Thank you for the suggestion to elaborate on the pros and cons of NAATs for detection of cyclosporiasis. We have expanded our paragraph in the section on molecular diagnostics to further elaborate on the pros and cons of NAATs as follows: "The use of molecular tools could speed up recognition of an outbreak. Because outbreaks are usually associated with ephemeral food sources (raw, fresh fruits and vegetables), by the time an outbreak is realized, the source may have been consumed or discarded, making trace-back investigations difficult50. NAATs also do not require parasitology expertise, and some are available in an easy-to-use, cartridge-based format that provide a result in as little as 1 hour. Yet, despite the increased sensitivity and specificity afforded by NAATs, there are some disadvantages associated with molecular diagnosis. In general, NAATS are still the most expensive option for routine clinical diagnosis and require sophisticated instruments and proprietary reagents. Also, some of the commercially available tests, as well as most LDTs, for C. cayetanensis must be performed in a high complexity laboratory with strict containment controls and unidirectional workflows. Finally, it is important to note that NAATs can detect DNA from both viable and dead organisms, and thus should not be used as a test of cure, as DNA may continue to be shed in the stool for some time after successful treatment 51. Similarly, detection of C. cayetanensis DNA does not necessarily indicate that the organism is the cause of the patient’s illness, as infection with this parasite may be asymptomatic and there may be another responsible pathogen. Finally, specimens submitted for NAAT may not be compatible with additional tests such as microscopy and culture, thus requiring another specimen to be collected and tested and adding cost and delayed turn-around-time to the analysis. This is particularly important for some bacterial pathogens, in which culture for antimicrobial susceptibility testing and subtyping/strain identification is indicated. Readers are referred to several other articles for a further discussion of the advantages and disadvantages of NAATs for diagnosis of acute diarrheal illness." (suggested article and 2 others added here)

 

Reviewer 3 Report

This is an interesting review and enjoyable read. I have only a few minor comments and edits.
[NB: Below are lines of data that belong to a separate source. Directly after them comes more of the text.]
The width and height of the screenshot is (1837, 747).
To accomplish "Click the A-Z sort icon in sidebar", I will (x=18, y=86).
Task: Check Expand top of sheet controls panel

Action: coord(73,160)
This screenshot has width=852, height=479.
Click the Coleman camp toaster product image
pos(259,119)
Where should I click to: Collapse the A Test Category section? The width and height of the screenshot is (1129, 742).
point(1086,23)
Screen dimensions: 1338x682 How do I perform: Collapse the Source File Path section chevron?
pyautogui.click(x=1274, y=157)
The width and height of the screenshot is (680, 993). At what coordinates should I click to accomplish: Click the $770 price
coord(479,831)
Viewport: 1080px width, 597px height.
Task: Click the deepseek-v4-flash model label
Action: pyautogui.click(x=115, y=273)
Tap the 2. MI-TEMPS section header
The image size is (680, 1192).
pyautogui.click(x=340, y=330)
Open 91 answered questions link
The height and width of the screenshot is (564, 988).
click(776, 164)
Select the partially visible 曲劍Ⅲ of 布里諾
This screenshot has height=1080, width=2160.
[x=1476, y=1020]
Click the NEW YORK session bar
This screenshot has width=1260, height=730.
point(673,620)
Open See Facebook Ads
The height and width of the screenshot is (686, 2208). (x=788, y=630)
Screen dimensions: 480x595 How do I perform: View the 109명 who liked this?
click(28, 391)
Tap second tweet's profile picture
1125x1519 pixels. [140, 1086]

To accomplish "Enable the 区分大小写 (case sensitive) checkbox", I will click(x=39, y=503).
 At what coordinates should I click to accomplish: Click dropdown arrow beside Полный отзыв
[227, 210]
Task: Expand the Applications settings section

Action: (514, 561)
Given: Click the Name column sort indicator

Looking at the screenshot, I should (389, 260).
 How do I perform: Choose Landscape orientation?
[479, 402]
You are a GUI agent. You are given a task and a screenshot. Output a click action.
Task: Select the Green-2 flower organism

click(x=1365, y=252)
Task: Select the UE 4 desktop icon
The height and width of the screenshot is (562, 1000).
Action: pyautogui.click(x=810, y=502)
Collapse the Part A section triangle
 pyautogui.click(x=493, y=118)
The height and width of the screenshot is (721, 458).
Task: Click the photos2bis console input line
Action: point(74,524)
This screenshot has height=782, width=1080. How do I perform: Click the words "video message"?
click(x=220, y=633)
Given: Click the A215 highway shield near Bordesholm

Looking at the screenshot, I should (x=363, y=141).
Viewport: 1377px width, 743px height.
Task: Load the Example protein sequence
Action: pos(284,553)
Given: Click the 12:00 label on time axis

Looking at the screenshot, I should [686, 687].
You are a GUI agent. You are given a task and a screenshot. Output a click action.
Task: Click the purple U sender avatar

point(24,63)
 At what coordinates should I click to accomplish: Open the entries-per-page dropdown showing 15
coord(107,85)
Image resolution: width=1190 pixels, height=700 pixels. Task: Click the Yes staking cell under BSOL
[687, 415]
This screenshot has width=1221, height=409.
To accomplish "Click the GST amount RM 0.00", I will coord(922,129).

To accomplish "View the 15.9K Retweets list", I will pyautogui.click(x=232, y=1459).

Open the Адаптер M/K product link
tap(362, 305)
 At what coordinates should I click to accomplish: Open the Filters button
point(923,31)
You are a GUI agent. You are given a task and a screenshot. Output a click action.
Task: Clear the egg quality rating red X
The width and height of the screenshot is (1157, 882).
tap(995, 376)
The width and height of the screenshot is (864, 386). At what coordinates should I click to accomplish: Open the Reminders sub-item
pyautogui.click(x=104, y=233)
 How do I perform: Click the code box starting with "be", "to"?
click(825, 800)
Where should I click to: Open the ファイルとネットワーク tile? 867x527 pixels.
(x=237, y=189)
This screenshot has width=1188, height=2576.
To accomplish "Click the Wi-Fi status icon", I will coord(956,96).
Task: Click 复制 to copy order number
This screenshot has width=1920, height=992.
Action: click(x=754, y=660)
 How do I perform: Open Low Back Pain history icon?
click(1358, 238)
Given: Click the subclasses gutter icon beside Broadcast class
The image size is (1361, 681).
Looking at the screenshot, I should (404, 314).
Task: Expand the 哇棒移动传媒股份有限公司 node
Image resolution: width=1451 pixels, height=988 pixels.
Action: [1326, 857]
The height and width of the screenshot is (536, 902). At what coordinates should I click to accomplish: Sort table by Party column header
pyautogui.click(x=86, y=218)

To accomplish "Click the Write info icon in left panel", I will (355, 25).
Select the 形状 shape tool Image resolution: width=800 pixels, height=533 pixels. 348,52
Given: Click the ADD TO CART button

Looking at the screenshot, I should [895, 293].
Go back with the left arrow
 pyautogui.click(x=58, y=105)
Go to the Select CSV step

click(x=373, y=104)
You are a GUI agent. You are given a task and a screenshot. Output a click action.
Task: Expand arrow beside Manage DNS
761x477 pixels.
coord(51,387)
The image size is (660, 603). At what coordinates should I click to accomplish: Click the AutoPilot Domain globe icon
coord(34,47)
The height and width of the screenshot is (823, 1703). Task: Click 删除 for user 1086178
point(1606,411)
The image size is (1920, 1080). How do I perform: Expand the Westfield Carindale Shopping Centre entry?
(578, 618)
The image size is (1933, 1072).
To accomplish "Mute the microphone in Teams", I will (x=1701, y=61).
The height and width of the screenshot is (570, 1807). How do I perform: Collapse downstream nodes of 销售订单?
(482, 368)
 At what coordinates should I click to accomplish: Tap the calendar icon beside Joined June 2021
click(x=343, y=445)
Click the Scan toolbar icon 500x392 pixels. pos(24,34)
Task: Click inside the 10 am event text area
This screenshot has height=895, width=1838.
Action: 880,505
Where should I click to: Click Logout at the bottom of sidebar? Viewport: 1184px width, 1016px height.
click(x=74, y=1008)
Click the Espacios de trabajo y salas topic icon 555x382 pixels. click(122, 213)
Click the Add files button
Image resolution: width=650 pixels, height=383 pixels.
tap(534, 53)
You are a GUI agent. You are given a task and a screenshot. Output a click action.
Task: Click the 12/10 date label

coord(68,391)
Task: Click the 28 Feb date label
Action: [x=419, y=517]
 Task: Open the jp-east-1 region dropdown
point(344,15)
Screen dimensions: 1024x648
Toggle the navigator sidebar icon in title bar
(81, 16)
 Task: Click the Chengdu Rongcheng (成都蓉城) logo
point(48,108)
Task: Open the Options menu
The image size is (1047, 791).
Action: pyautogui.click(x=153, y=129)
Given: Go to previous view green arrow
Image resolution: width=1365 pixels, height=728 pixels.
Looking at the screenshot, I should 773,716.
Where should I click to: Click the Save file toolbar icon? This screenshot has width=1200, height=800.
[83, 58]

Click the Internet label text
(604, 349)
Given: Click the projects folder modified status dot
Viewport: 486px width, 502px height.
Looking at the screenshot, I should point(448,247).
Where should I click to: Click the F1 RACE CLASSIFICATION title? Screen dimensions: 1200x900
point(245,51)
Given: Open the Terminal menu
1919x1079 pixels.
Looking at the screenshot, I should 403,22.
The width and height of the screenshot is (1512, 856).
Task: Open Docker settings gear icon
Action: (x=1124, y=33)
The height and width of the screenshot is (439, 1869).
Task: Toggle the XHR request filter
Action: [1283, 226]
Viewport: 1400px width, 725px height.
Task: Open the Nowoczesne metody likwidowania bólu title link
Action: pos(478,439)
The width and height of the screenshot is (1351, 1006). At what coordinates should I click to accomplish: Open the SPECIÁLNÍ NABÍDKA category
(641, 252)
Line128; Add one, to read, ≥ one month …

Line 157; Annual seasonal outbreaks have been occurring for over 20 years in Canada, linked to imported produce. Thus, I suggest you add ‘and Canada’ to read In the United States and Canada, where ….

Line 173; delete a

Line 282; change in to an to read, an increase in the number ....

Line 295; either change does to do, or make publication singular

Line 310, should be NAATs

Line 314; remove I, to read, Finally, it is....,

Line 339; Annual seasonal outbreaks have been occurring for over 20 years in Canada, linked to imported produce.

Lines 308-317; When discussing some of the disadvantages, I think it is important to note here that the preservative used for stool specimens impacts molecular diagnostics. Formalin-based fixatives, such as Sodium Acetic Acid Formalin (SAF), are not suitable for PCR due to degradation of DNA, however SAF is still being used in some countries, including frequently in Canada.

Author Response

Thank you for the thorough review of our manuscript, and for catching several grammatical errors that we made throughout. We have corrected all of these as suggested by the author. We also added a reference to Canada as requested, and in our final conclusions: " Annual summertime outbreaks have become a regular phenomenon in the United States, and cases have been linked to both imported and locally grown produce. Similarly, annual seasonal outbreaks linked to imported have been occurring for over 20 years in Canada."